Expanding Access to Mental Health Services — from Prevention to Crisis

Mentally ill or substance addicted Americans most often find crisis care in hospital emergency departments and are relegated to prisons and homeless encampments in lieu of effective treatment and safe, productive lives in the community. More than 1.9 million emergency department (ED) visits yearly are psychiatric visits. Of these, 21.5% require ED boarding at a cost of over $968 million yearly. Over 270,000 of the 1,829,000 adults incarcerated in America have serious mental and substance use disorders with an annual cost of more than $13 billion. 67% of more than 275,000 unsheltered homeless people in the US have serious mental illness and/or chronic substance use disorders. Treatment costs to taxpayers are approximately $35,578 per person — more than $6 billion annually.

1.9M
Annual Psychiatric ED Visits
21.5% require boarding
Cost: $968M+ yearly
270K
Incarcerated Adults
With serious mental/substance disorders
Cost: $13B+ annually
67%
Unsheltered Homeless
Have serious mental illness/substance disorders
Cost: $6B+ annually
$20 BILLION
Annual Financial Impact of America's Mismanaged Mental Health Industry

Americans with serious mental illnesses and substance abuse disorders deserve dignified care, both within their communities and from inpatient facilities when necessary. Unfortunately, there remain four severe impediments to that reality.

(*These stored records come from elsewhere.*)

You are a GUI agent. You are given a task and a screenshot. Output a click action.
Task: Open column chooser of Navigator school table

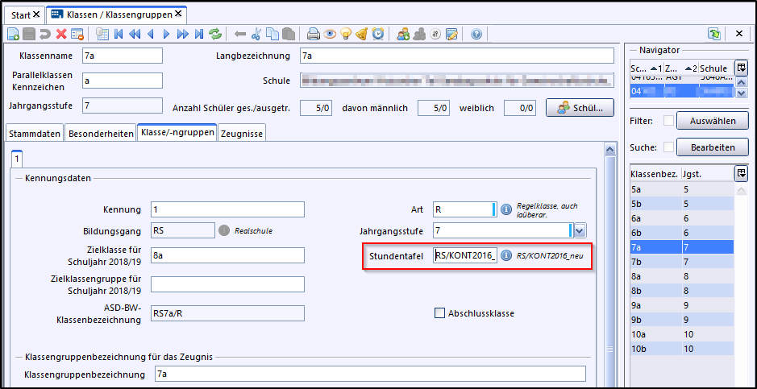(x=741, y=68)
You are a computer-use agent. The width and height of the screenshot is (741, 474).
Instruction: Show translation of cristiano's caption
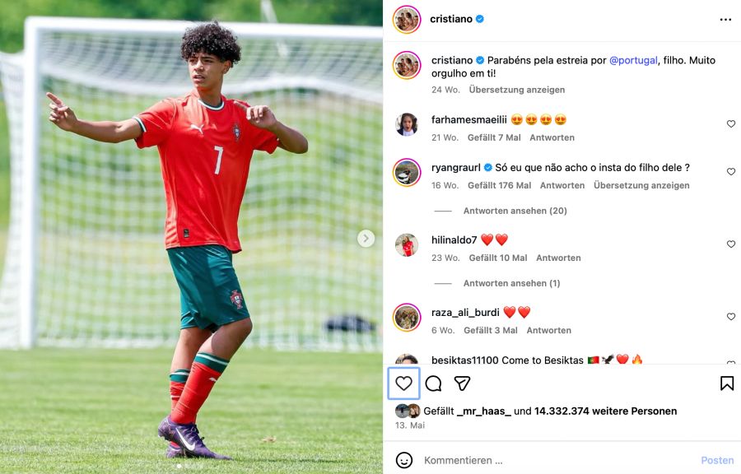[516, 90]
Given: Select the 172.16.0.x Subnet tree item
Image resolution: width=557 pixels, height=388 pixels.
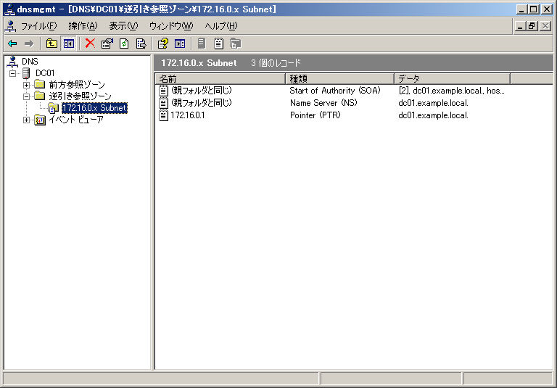Looking at the screenshot, I should click(x=94, y=108).
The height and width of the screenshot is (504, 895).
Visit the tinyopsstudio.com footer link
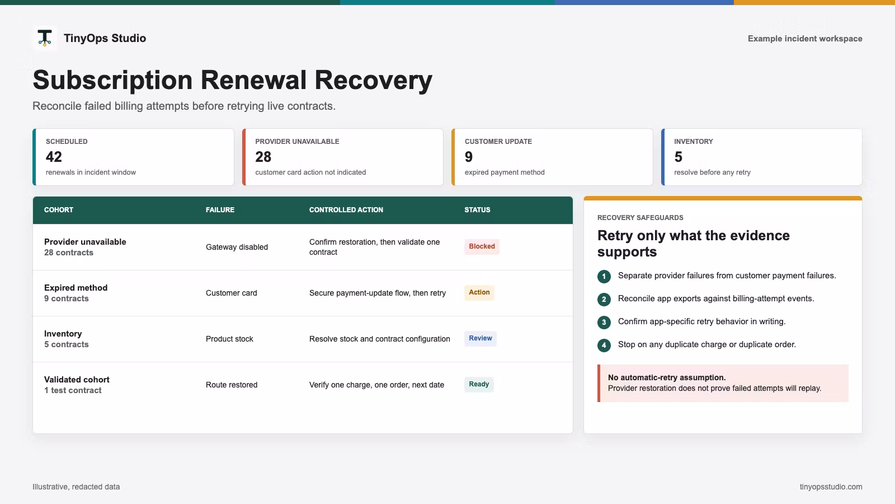tap(831, 487)
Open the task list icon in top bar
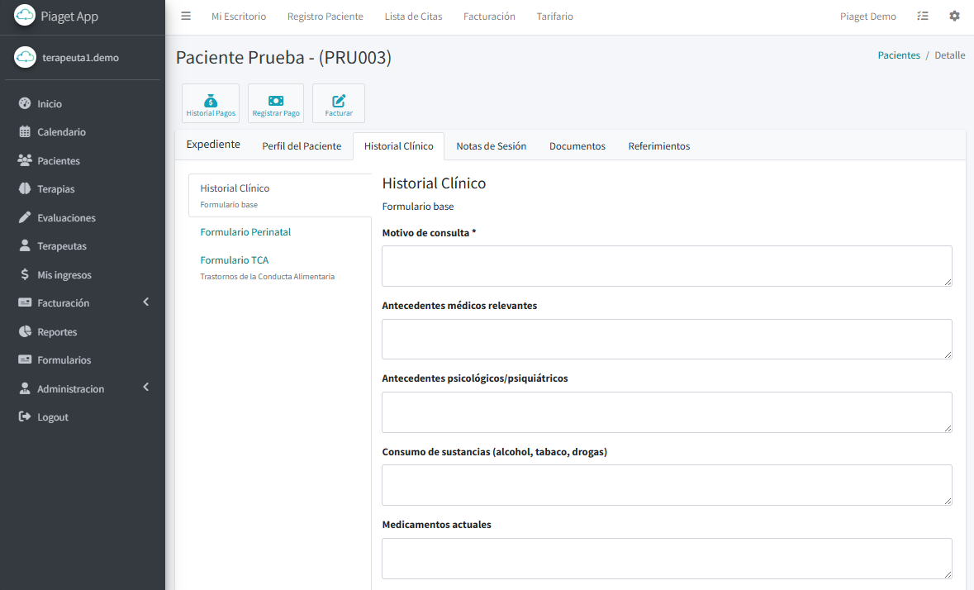Image resolution: width=974 pixels, height=590 pixels. (923, 17)
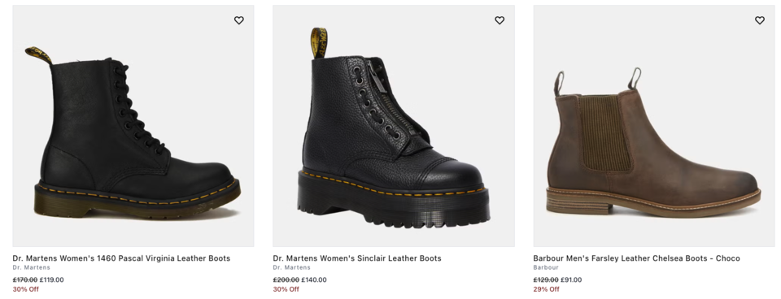This screenshot has width=781, height=299.
Task: Click the crossed-out £170.00 original price
Action: click(x=25, y=280)
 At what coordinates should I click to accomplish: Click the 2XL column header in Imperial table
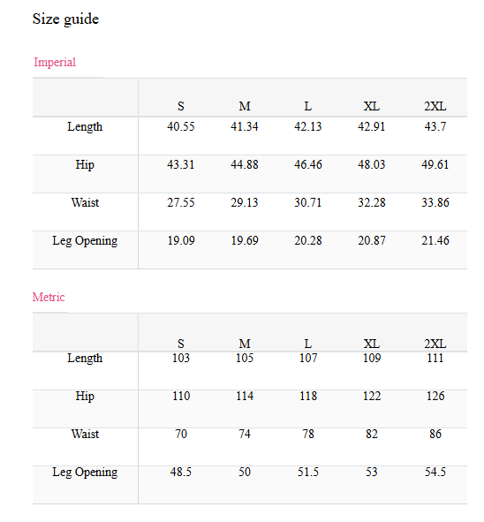click(x=435, y=106)
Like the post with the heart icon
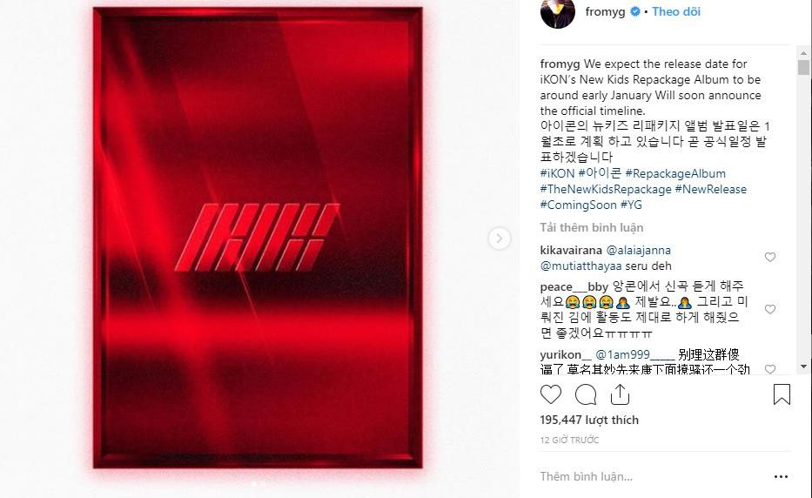This screenshot has height=498, width=812. click(551, 394)
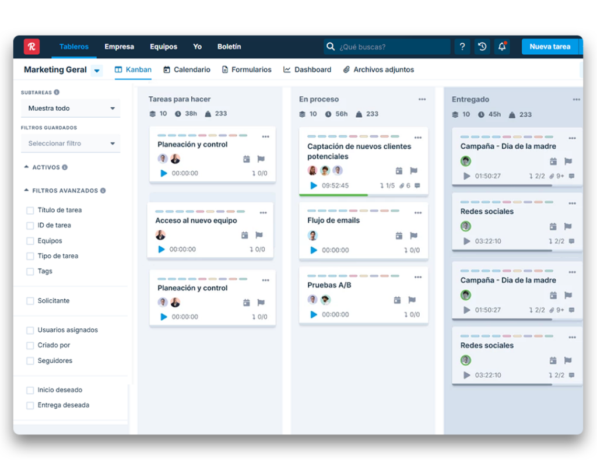Click the notifications bell icon
This screenshot has width=597, height=470.
(x=501, y=47)
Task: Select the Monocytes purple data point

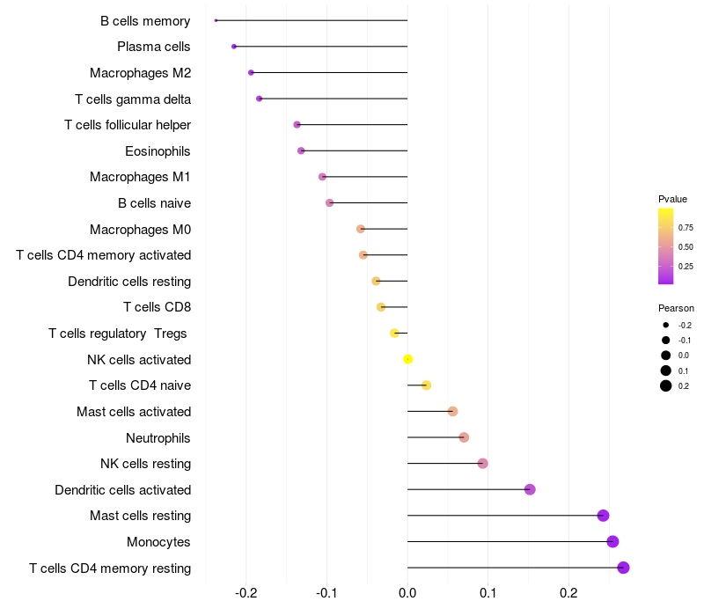Action: (x=612, y=541)
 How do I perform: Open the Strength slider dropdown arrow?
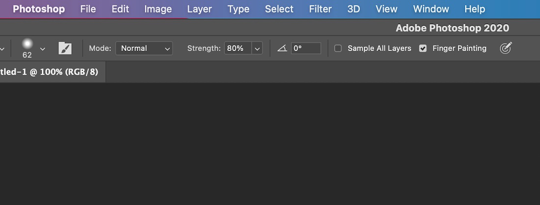coord(257,48)
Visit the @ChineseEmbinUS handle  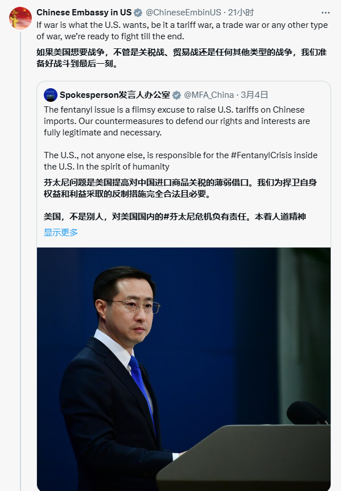[x=183, y=13]
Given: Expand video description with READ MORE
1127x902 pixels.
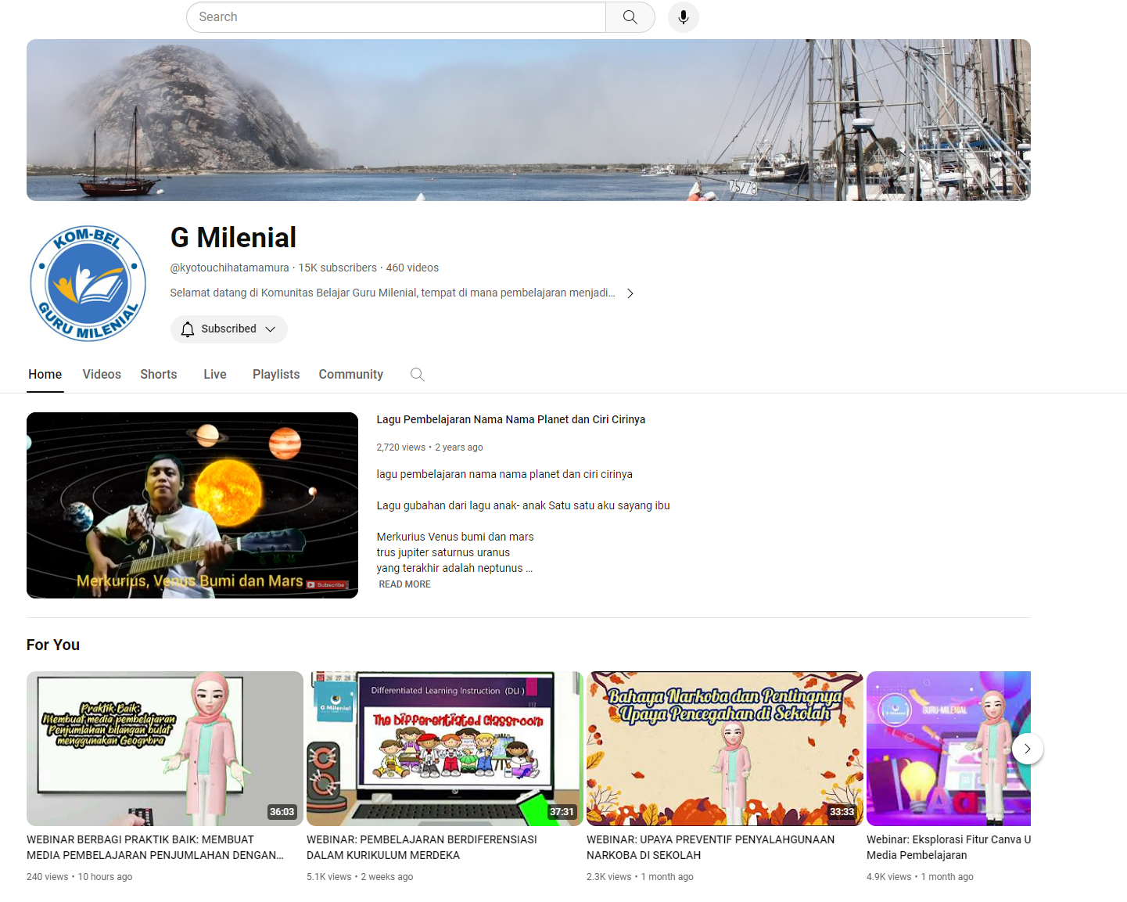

Key Impediments to Effective Mental Health Care

  1. Inpatient Bed Shortages
  2. Lack of a True Continuum of Care
  3. Insufficient Commitment Standards
  4. Lack of Data, Particularly Outcome Data

Congress and the Administration should structure spending to fund crisis-based inpatient beds, reform commitment standards, create a real continuum of community-based outpatient care, and track outcomes for Americans with serious mental health and substance use disorders.